My parents recently sold their Medina home and they were living their retirement dream at their lake house in the Smoky Mountains. The nine hours between us meant that I couldn’t hold her hand so I said my goodbyes over the phone as my niece held the phone up to her ear. I could hear her mumble and was told she smiled and shook her head as she heard my voice. She knew it was me and as I said goodbye, I knew that was it.
This story is one most are familiar with because it is the normal course of events. Parents are supposed to die and the generations that follow are supposed to have a natural, built-in innate capacity to handle it. I’m not sure where that notion came from, but what I do know is that picking up that phone call was probably the hardest thing I have ever done in my 58-year life. On top of that, I didn’t even consider the toll that it was taking on my husband of 39 years. They were his parents too.

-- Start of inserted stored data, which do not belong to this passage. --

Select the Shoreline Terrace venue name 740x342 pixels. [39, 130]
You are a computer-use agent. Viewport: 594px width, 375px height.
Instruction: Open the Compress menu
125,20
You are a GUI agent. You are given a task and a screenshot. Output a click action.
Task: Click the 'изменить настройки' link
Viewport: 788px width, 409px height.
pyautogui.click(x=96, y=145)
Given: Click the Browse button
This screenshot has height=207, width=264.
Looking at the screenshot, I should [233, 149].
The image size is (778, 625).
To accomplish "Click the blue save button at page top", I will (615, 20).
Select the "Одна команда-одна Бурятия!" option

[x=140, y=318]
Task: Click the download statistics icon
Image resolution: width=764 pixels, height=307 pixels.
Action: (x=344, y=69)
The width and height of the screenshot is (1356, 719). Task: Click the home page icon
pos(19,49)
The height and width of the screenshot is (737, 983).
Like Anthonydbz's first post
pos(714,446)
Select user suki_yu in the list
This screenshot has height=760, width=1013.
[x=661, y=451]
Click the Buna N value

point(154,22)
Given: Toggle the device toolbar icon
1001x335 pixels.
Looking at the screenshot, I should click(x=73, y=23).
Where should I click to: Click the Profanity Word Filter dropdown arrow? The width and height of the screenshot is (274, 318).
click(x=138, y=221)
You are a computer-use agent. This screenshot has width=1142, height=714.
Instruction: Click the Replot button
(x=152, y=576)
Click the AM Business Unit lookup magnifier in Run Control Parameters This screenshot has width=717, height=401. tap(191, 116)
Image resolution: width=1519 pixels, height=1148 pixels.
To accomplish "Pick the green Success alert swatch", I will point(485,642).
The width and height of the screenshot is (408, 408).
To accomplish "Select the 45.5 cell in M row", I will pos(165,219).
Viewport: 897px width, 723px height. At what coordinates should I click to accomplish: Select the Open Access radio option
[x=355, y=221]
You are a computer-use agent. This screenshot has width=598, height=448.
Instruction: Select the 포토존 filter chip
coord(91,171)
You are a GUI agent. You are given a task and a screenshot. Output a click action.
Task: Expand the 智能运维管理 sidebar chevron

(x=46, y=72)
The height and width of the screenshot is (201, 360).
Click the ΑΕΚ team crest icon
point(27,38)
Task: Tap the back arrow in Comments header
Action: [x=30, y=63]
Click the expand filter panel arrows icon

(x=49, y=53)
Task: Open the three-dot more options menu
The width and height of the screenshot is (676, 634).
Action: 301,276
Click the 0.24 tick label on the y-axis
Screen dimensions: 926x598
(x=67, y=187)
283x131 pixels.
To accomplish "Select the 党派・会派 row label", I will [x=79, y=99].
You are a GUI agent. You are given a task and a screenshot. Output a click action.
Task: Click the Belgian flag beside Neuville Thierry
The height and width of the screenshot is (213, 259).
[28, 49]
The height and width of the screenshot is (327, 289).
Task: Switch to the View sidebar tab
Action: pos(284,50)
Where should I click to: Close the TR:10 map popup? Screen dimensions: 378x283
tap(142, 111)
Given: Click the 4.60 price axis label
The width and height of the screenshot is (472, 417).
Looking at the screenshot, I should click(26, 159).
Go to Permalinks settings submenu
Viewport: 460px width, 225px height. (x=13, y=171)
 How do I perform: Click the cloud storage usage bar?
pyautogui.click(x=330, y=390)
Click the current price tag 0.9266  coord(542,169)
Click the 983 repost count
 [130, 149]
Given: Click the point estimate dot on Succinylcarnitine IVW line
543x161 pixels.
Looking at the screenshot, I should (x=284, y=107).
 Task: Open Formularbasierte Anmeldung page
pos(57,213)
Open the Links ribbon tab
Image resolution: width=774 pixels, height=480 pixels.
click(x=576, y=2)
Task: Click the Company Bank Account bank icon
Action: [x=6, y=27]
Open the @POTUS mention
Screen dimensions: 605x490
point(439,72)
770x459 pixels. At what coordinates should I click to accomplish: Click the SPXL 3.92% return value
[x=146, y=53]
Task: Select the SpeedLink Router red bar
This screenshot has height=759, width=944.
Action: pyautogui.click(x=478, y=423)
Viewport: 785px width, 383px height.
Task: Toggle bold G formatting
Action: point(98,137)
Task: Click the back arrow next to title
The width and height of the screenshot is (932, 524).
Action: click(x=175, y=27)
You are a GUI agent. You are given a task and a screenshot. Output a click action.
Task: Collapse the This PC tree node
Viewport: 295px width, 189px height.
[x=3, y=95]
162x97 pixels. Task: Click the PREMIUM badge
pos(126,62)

This stress immediately started to take a toll on our bodies – both physically and mentally. When there’s stress in the external environment and stress in the internal environment, we start to see an increase in inflammation in our body. Inflammation affects our body’s ability to detox. So what did I do and what can you do the next time an expected stress crashes into your world?
I pulled every tool that I had out of my wellness toolbox. First, we started wrapping ourselves up in the castor oil packs every night before bed after bathing in Epsom salt, baking soda, and lavender oil. We also increased our Vitamin D levels for the days that followed. Knowing that we had a funeral ahead, and that we would be exposed to numerous people, we increased our Vitamin C, and added zinc and quercetin with nettles. Our daily silver solution increased, and we started nebulizing a solution of 3% food grade hydrogen peroxide. Since our sleep patterns were interrupted, we took that extra time in the medical massage chair with our infrared light every opportunity that we had.
Music is often what people turn to when looking for hope, inspiration, or a way to capture their feelings. We love the WholeTones frequency based therapeutic music. I purchased WholeTones many years ago because it’s been clinically proven to improve sleep, relieve stress, calm and soothe. It was exactly what we needed to help us through the long days.
Lastly, I encourage you to look at what you can learn from hard times and unexpected experiences. The loss of my own mother has forever changed me, but what I gained was an important experience in putting life into perspective as we help prepare our children for the loss of us.